On pourrait penser que le conflit (« s’opposer ») est quelque chose de purement négatif, qui n’apporte que de la division, du désordre, de la violence, voire du chaos (la « chienlit », comme disait De Gaulle en 1968) et qui peut dégénérer en guerre et même en massacre. Le conflit semble donc contraire à la paix. Mais le conflit n’est pas la guerre et sans combat pour la paix, il n’y a pas de paix. Une paix sans conflits, n’est-ce pas la paix des cimetières ? Je m’interrogerai sur la nature et l’importance de la conflictualité dans la vie démocratique. La démocratie, qui est une condition de la paix, n’est réelle et vivante que par l’existence du conflit. Mais de quelle nature est ce conflit ? Je voudrai montrer qu’il est, non pas une guerre entre ennemis, mais une opposition entre adversaires, entre adversaires qui se parlent. Le conflit en démocratie a pour condition, non pas l’éradication de toute violence, mais la réduction de la violence extrême, cette violence qui supprime la possibilité même du politique. Doit-on pour autant abandonner complètement la catégorie politique d’ennemi ? Il me semble que non. En effet les forces qui propagent la haine meurtrière, autrement dit toutes les formes de (néo)fascisme, d’extrême-droite et de totalitarisme sont des forces antidémocratiques, des ennemis à combattre. Mais désigner un ennemi, n’est-ce pas inciter à la haine ? On peut dire que la démocratie, c’est s’opposer entre adversaires et combattre l’ennemi autant que possible comme on s’oppose à un adversaire, c’est-à-dire pacifiquement et sans déchaîner la haine meurtrière contre lui en le diabolisant et en le deshumanisant. En d’autres termes, « s’opposer sans se massacrer » (Mauss) et pour ne pas se massacrer. Car c’est peut-être en reconnaissant la nécessité et la légitimité du conflit qu’on peut éviter le massacre et combattre pour la paix. Mais le conflit peut s’intensifier au point de tourner à la guerre civile ou à la guerre entre États. Comment donc penser à la fois la légitimité du conflit et sa limitation, comment penser à la fois le conflit et la paix, la discorde et la concorde ?
Je parlerai d’abord du conflit dans la démocratie et très brièvement de la guerre entre États ; puis je parlerai de la limitation du conflit et de son possible dépassement ; en je terminerai par la lecture d’un album-jeunesse (Jules et le renard).

+ + + + +

CONSIGNE 1
Répondez à ces questions sur le texte consacré au conflit en démocratie :
(a) Quel terme De Gaulle employait-il en 1968, d'après le texte ?
(b) À qui est attribuée la formule « s'opposer sans se massacrer » ?
(c) Quel album-jeunesse est annoncé pour la lecture finale ?
CONSIGNE 2
Rédigez la suite du texte sur le conflit en démocratie, à partir de sa dernière phrase.
Les données n'ont aucun rôle dans ce travail.

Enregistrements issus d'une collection
+ + + + +

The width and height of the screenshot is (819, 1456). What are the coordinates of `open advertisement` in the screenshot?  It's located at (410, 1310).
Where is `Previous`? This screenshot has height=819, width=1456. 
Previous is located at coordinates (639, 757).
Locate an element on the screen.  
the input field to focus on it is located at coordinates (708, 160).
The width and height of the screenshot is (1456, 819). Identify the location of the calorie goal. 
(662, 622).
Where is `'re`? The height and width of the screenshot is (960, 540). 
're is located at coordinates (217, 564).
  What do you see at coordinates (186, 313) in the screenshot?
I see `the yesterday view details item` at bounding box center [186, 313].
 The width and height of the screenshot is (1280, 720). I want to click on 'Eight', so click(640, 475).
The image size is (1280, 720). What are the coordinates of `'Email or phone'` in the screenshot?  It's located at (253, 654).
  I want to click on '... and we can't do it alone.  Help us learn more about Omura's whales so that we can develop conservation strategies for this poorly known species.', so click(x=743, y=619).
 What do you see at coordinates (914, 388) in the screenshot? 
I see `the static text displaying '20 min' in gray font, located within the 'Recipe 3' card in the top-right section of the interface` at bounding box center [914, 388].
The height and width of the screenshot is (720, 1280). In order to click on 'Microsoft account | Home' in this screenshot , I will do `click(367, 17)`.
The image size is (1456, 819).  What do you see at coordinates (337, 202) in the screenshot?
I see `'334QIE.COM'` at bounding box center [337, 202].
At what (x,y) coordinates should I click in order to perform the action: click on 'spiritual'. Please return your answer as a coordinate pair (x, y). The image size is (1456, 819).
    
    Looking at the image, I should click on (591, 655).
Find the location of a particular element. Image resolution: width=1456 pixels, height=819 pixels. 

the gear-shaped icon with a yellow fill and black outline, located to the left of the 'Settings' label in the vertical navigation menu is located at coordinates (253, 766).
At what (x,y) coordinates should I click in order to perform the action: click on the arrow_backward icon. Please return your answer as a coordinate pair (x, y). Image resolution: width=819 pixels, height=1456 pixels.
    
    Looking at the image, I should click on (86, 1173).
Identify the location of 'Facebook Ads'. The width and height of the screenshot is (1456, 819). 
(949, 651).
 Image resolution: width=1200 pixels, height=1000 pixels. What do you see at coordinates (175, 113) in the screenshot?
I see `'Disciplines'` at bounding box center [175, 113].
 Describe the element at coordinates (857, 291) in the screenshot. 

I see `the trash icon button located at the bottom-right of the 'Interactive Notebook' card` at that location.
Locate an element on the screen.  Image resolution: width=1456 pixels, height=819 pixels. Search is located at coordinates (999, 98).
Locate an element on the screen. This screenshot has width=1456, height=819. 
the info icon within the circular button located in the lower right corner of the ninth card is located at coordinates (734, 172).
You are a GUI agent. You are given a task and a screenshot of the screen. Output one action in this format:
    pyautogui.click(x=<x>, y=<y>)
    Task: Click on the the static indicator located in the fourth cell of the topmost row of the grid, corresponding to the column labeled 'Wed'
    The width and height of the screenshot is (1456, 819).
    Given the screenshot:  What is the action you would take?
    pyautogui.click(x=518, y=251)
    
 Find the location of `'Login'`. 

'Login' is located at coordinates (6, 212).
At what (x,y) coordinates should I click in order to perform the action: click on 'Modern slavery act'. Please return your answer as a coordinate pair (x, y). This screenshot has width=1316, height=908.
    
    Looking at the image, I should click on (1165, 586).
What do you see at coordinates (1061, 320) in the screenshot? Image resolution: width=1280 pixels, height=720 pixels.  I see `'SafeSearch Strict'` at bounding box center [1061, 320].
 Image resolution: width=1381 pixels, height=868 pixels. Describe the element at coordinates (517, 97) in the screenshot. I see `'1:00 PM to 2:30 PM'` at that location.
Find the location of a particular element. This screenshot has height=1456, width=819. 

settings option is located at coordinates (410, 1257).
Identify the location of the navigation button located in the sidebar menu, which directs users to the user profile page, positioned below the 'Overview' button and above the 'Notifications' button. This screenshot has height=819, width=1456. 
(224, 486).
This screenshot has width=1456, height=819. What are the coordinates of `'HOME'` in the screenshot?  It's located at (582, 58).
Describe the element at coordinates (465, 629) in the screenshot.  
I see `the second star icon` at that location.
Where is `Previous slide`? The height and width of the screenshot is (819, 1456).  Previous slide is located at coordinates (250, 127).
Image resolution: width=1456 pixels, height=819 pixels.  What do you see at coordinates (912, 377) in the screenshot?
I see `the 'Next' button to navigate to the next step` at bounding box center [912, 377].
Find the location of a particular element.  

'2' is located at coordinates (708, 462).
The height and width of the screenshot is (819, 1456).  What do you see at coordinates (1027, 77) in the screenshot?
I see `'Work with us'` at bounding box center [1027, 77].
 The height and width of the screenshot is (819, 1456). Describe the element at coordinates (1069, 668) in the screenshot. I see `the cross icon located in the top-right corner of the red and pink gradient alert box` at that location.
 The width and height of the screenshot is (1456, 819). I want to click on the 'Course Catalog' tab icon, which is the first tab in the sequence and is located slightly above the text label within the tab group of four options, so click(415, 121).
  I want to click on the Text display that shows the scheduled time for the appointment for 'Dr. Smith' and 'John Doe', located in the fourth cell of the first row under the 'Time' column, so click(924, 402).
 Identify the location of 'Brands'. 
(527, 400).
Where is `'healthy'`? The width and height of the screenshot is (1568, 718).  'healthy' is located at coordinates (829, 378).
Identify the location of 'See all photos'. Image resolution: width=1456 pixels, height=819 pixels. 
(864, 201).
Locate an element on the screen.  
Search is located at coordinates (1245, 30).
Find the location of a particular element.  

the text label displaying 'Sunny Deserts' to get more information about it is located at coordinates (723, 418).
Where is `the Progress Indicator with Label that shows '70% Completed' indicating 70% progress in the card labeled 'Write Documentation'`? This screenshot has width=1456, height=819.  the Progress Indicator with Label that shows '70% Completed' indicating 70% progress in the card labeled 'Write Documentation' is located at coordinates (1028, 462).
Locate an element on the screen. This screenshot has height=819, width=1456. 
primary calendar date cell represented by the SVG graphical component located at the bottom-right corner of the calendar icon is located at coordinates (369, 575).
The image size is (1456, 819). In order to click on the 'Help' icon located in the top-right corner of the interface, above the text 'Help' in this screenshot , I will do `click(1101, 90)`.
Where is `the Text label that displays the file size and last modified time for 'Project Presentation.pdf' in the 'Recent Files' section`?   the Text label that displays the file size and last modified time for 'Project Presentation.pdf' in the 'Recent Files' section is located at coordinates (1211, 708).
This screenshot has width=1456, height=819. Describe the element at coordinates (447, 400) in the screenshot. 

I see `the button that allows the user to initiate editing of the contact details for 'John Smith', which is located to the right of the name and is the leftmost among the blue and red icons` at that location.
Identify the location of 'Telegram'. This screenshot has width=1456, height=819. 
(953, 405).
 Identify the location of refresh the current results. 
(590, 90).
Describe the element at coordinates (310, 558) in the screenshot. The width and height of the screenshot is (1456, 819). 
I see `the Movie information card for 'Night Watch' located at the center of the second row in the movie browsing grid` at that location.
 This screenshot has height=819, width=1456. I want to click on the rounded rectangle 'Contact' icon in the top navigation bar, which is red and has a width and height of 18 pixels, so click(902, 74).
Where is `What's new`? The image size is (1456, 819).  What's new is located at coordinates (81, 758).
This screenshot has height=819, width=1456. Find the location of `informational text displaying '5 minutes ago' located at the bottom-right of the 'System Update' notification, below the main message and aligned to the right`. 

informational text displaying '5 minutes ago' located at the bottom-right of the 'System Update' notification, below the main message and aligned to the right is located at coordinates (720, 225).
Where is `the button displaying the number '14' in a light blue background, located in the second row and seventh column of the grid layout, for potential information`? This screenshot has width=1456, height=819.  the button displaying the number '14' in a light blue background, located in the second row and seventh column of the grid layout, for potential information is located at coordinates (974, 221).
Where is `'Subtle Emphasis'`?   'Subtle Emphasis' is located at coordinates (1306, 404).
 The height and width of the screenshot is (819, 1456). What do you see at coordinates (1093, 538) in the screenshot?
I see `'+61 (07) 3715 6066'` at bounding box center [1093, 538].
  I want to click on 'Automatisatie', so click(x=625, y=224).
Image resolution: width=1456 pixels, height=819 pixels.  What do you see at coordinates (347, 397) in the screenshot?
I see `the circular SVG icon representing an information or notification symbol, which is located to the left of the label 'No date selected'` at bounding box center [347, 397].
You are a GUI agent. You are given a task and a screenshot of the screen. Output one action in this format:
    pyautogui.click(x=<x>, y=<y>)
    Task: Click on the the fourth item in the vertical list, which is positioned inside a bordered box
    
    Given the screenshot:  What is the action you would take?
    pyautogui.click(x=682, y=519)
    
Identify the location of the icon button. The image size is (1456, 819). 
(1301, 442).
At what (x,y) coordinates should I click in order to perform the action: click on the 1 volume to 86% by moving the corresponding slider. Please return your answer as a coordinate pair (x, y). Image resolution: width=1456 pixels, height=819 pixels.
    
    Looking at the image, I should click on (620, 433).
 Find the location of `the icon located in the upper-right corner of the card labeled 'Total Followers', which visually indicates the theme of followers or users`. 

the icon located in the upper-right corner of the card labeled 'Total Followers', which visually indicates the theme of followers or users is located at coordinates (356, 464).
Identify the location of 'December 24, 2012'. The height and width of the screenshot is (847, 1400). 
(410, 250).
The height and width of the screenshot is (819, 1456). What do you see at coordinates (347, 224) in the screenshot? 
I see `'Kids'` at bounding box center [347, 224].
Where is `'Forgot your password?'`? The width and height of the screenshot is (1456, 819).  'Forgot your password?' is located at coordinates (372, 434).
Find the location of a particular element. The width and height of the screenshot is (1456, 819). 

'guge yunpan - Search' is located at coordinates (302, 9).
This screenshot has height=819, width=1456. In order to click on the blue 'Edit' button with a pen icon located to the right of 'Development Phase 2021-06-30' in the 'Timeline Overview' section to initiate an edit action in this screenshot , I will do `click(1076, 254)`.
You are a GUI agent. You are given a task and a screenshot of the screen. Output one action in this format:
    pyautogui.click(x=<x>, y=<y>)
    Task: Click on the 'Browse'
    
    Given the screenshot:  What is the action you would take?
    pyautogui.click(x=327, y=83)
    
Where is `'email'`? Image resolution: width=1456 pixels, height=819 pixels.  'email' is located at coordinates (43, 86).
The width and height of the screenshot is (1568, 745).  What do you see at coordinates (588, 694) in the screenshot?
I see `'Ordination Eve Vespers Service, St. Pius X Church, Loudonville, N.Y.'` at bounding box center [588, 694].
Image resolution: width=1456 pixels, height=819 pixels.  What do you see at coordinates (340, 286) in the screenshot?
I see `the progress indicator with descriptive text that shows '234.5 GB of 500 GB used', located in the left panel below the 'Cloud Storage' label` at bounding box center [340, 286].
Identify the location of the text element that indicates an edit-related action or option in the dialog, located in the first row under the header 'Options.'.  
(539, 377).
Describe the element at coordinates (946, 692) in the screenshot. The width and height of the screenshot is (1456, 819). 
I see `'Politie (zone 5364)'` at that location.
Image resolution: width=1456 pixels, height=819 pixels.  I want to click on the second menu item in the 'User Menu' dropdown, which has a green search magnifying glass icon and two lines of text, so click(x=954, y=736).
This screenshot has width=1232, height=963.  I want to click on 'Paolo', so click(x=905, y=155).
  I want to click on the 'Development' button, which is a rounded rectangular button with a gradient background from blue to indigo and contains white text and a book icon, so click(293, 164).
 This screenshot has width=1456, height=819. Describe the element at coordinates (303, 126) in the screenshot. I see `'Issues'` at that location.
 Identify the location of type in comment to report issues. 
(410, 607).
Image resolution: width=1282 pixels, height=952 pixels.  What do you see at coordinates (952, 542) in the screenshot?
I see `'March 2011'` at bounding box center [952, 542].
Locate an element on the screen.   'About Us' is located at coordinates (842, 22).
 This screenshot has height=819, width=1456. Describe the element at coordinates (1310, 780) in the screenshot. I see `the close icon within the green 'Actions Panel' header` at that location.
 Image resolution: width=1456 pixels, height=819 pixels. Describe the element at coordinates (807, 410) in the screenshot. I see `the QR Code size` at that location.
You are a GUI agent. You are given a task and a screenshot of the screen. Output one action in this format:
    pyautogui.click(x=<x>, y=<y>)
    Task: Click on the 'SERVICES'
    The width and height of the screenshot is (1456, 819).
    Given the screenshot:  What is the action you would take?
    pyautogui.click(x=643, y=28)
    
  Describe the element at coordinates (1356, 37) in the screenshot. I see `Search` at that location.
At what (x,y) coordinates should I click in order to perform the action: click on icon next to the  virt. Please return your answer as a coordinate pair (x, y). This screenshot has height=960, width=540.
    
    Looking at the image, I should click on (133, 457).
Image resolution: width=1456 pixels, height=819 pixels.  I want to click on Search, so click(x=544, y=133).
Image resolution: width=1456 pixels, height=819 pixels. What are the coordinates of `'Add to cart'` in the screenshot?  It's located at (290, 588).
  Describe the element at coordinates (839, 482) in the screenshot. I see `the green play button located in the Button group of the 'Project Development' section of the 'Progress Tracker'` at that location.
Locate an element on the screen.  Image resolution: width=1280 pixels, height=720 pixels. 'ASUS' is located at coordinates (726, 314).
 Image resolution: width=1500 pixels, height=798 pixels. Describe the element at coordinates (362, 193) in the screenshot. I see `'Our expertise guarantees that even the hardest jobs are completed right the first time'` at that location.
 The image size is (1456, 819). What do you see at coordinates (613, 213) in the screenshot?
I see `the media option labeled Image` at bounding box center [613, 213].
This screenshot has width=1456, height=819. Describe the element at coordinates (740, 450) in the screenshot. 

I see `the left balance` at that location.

+ + + + +

RÉSULTAT ATTENDU 1
(a) La « chienlit ».
(b) À Mauss.
(c) Jules et le renard.

RÉSULTAT ATTENDU 2
La démocratie conflictuelle
Tout d’abord que faut-il entendre par démocratie ? Il y a la démocratie représentative : les élections, la séparation des pouvoirs, les droits de l’homme et du citoyen, le pluralisme des opinions et des partis politiques, l’état de droit. Le modèle libéral de la démocratie privilégie la résolution des conflits par les procédures de la démocratie représentative : le débat plutôt que le combat. Mais la démocratie ne se réduit pas à la démocratie représentative ; l’exercice de la citoyenneté ne se limite pas à voter lors des élections, il passe aussi par les grèves, les manifestations, les assemblées générales et autres formes de démocratie directe par lesquelles se construit un rapport de force. Autrement dit, et pour résumer, il y a le parlement mais aussi la rue, le débat et le combat, lequel tourne parfois (en particulier lorsque le pouvoir fait appel à la violence policière) à l’affrontement violent. La démocratie n’est pas seulement un régime politique, stabilisé par des institutions ; elle est aussi un processus conflictuel, une dynamique de démocratisation et de radicalisation de la démocratie, un combat permanent pour la liberté et l’égalité (ce qu’Étienne Balibar appelle l’« égaliberté ») contre toutes les formes de domination et de discrimination. En France, la démocratie est en un sens déjà là (la République) mais aussi encore à venir et menacée par les forces antidémocratiques. En résumé, la démocratie, en tant que processus de démocratisation, avance essentiellement par le conflit entre dominants et dominés, à travers des luttes, parfois même des révolutions. C’est ce qu’on peut appeler le modèle machiavélien de la démocratie conflictuelle. Pour Machiavel, le conflit (les « tumultes ») entre les Grands et le peuple est à la fois l’expression de la liberté et la source de celle-ci. Le conflit produit de la liberté. Certes tous les conflits ne créent pas de la liberté, mais sans conflit, pas de liberté. Le florentin écrit dans le chapitre IV du Livre I des Discours sur la première décade de Tite-Live : « Moi j’affirme que ceux qui condamnent les tumultes entre les nobles et la plèbe condamnent ce qui fut la première cause du maintien de la liberté de Rome. » Et Montesquieu, dans les Considérations sur les causes de la grandeur des Romains et de leur décadence (chapitre VIII), a cette expression remarquable : « un gouvernement libre, c’est-à-dire toujours agité […]. »
Quelques mots sur la guerre.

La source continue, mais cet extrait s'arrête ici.